For highly sensitive folks, could it be that at times we might be striving too much on the social part of things, and that the gift of the moment could just be not saying anything at all? Has that ever happened to you where you felt this way too? Does that little voice in your head say, “if you don’t have anything nice to say, don’t say anything at all”? Because what if what you were to say isn’t going to help someone or something or yourself, so why speak at all?
As meditators we practice silence, we practice witnessing our thoughts without speaking them and in these social situations, we stay close to the gentle quiet within us that is cultivated from practicing meditation. And at the same time, remembering it’s not that we allow for a ‘shutting down’ of ourselves to occur, and to not, not speak. We all have to reconcile to safely walk the edge of wanting to say something beneficial, while remaining non-harming. And if it’s not appropriate or there is an unconscious moment and don’t catch it, for me it can look like taking a deep breath while looking within myself to ‘see’ where it is coming from. What is the root understanding? Feeling into ways that bring the conversation and folks together, rather than separating us from one another. Speaking from a deep compassion for ourselves first helps in supporting difficult conversations with others.

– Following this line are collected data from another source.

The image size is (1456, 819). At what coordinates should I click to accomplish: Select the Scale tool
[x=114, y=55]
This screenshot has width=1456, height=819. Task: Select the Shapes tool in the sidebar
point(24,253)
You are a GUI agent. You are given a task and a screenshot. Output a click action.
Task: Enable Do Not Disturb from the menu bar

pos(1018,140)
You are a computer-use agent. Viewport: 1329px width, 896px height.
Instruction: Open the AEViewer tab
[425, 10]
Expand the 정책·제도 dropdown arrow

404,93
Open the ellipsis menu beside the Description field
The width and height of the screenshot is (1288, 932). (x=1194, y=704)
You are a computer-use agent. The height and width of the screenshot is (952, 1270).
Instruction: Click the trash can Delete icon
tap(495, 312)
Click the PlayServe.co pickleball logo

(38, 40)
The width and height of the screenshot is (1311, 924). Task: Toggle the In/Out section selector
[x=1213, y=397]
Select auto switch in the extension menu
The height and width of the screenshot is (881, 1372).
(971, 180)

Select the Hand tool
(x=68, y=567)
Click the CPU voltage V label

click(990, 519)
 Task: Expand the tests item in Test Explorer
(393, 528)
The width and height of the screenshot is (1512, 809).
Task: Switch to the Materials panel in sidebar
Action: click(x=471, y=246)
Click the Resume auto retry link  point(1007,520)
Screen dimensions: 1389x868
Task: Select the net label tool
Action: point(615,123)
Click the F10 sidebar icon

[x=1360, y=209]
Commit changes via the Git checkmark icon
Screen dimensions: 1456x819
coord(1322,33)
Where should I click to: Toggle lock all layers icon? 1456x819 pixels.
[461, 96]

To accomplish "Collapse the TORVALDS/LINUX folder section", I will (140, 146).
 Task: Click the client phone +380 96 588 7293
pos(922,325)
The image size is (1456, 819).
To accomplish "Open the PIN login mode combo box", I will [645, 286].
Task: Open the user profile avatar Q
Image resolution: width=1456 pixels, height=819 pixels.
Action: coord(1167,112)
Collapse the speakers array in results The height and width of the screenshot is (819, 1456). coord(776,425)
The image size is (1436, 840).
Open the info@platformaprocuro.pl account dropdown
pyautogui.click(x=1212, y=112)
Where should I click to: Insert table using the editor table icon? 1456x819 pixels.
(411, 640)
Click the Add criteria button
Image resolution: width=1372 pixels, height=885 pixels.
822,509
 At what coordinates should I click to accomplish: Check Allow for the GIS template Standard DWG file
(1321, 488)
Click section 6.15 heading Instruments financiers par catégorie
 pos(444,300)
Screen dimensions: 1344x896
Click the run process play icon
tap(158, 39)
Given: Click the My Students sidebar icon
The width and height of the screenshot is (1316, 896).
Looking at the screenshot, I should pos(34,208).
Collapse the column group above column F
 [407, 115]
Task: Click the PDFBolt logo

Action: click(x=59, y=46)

Saying things like, “this frightens me, or saddens me or upsets me to say this, but because I value our connection and love here I am.” Sometimes silence or being silent doesn’t always work, sometimes we do need to stand tall and express our truest, deep feelings.
Each one of us, no matter where we live in the world or what roles we have, are leaders in our own right. Each of us is a contributing force in the welfare of our community and how we live. So perhaps we might live in a more peaceful and loving world when we are mindful of how we speak to ourselves and others? Sometimes when I’m speaking with someone and I remember to do it, I’ll ‘check in’ with my body to see if there might be an answer in the way that my body is reacting to the words. Like is my tummy feeling upset, is there a slight headache, or is my body feeling open and free? When we check in to our body while having a conversation with another, we can feel how our body is responding. This is one way we can individually create a better world. We are in this together, one huge, human family. So perhaps our prayer is that our voices be added to the gifts for the world. That we, and the people surrounding us, are free of discomforts, confusion and pain. And in the silence we can take nourishment from the deepest part of who we are. In the stilling of the mind and body, we can feel the world around us while still listening to the wisdom of our heart. And that any subtle and sometimes not so subtle indications of discomfort can bring us toward our own center, and bring us back to the balance that we are hoping for.
In the end, practicing yoga and meditation probably isn’t so much about being good for us as it could be considered an activity that we do for its own sake. Not leading us anywhere but to the place right here, right now. And as we bring even just a little mindfulness into our conversations we essentially join, yoke and connect ourselves within the moment while simultaneously meeting our truest self.